Als er im Sommer des Jahres 1939 an seinem Buch zu arbeiten begann, war
er Rektor des sogenannten "Collegium Maximum" der Jesuiten in
Innsbruck. Als solcher war er durch ein feierliches Gelübde zu
besonderem Gehorsam gegenüber dem Papst verpflichtet. Dieses sogenannte
vierte Gelübde wurde keineswegs von allen Mitgliedern des
Jesuitenordens abgelegt, sondern meist nur von solchen, die für
bedeutendere und höhere Stellen im Orden in Frage kamen. Als Rektor des
Collegium Maximum trat Jungmann bei seinen Untergebenen immer für
unbedingten Gehorsam ein. Er selbst aber plante heimlich einen
Hauptschlag des Ungehorsams und der Auflehnung gegen alle Päpste, die
seit Pius V. die bisherige Form der heiligen Messe strengstens
vorgeschrieben hatten. Prof.Jungmann ist ein Beispiel dafür, wie die
Disziplin des Jesuitenordens schon mehr als zwanzig Jahre vor dem
Zweiten Vatikanischen Konzil bis ins Mark hinein ausgehöhlt und
zerfressen war.
Jungmann wollte nicht nur eine "Darstellung der Meßliturgie" geben, wie
er im Vorwort zur ersten Auflage seines Buches behauptet. Er wollte
viel mehr: Er wollte die bisherige Form der Meßfeier auf Schritt und
Tritt herabsetzen. Das läßt sich aus überaus zahlreichen Sätzen seines
Werkes beweisen:
Er sagt z.B. über das Werk des heiligen Papstes Pius V.: "So blieb im
Meßbuch und auch im Meßordo vieles unverändert und wohl auch ungeprüft
stehen, was sich in der fränkisch-deutschen Periode als kunstlose
Übermalung über die herben Formen der alten stadtrömischen Messe gelegt
hatte" ("Misserum Sollemnia", I. 174).
Prof.Jungmann macht Papst Pius V. somit den Vorwurf' "kunstlose
Übermalungen" (z.B. die Opferungsgebete!) aus späterer Zeit "ungeprüft"

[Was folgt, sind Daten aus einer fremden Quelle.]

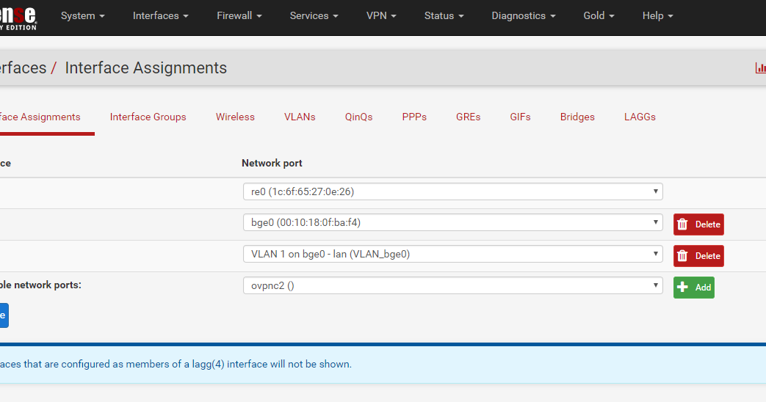The image size is (766, 402).
Task: Switch to the VLANs tab
Action: pos(300,117)

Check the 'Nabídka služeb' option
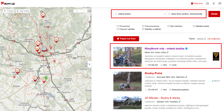[194, 26]
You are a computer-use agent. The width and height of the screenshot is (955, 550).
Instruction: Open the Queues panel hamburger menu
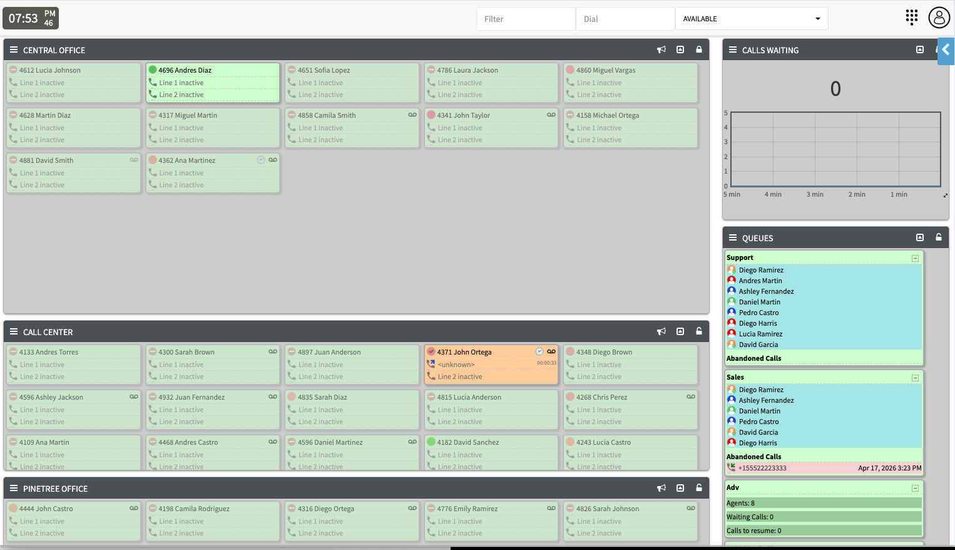pos(732,238)
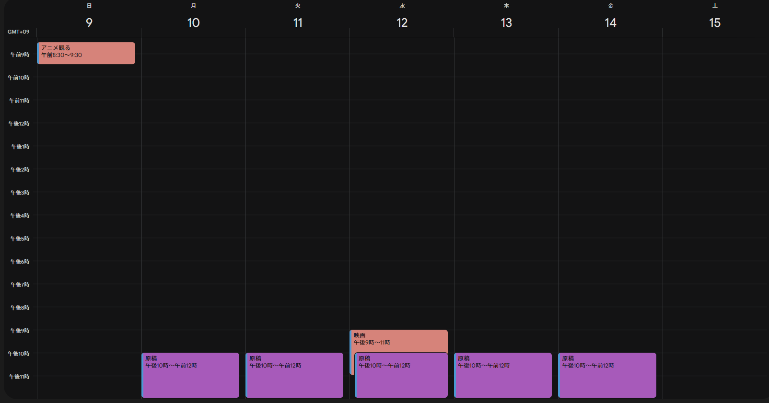Click the date number 9 header

coord(89,23)
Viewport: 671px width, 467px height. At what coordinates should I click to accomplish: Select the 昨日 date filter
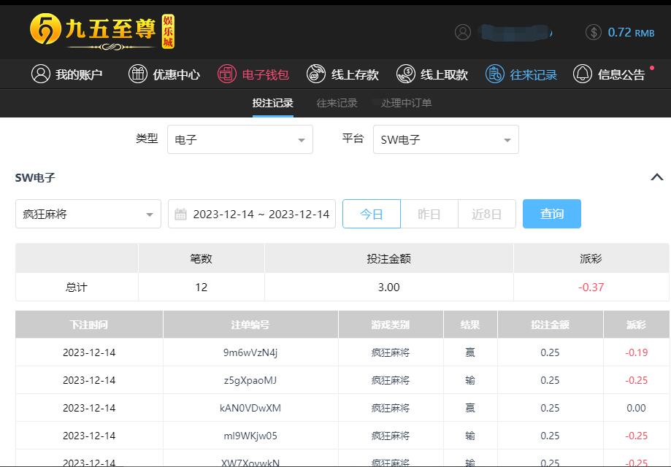coord(429,214)
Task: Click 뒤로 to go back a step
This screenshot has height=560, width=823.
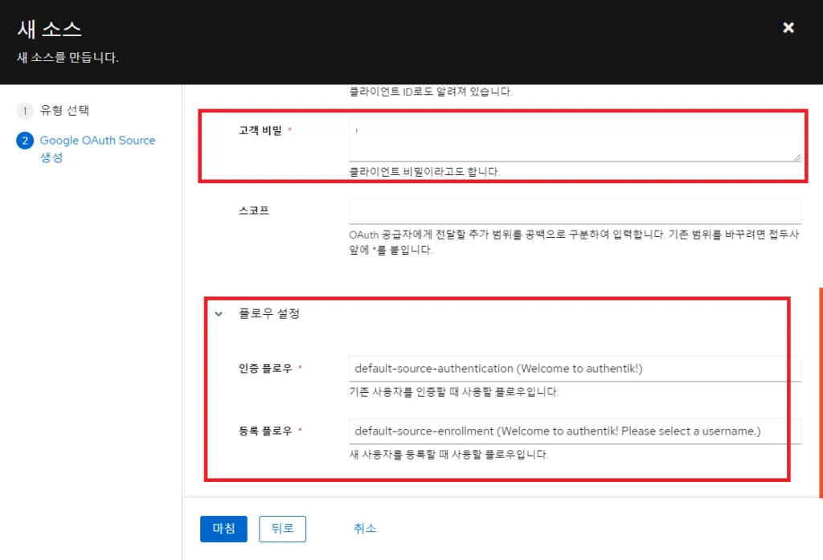Action: (282, 529)
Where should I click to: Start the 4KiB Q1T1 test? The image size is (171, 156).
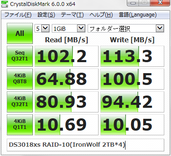pos(20,125)
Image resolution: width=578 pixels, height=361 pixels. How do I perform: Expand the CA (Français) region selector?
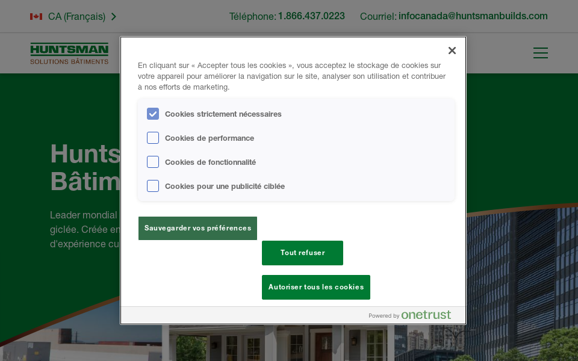tap(73, 16)
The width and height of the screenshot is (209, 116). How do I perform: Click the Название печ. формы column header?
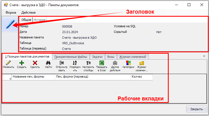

in der hl.Messe stehen gelassen zu haben. Den Beweis dafür bleibt
Jungmann schuldig.
An anderer Stelle schreibt Jungmann: "Die größte und folgenschwerste
Neuerung des Meßbuches Pius' V. war die in der Einführungsbulle
ausgesprochene Verfügung, daß dieses Meßbuch von nun an in allen
Kirchen allein maßgebend sein sollte und daß daran nichts mehr geändert
werden dürfe" (I. 176).
Das von Jungmann gebrauchte Beiwort "folgenschwer" bezeichnet im
Sprachbuch des Herderverlages, bei dem Jungmann sein Werk drucken ließ,
"viele oder üble Folgen nach sich ziehend".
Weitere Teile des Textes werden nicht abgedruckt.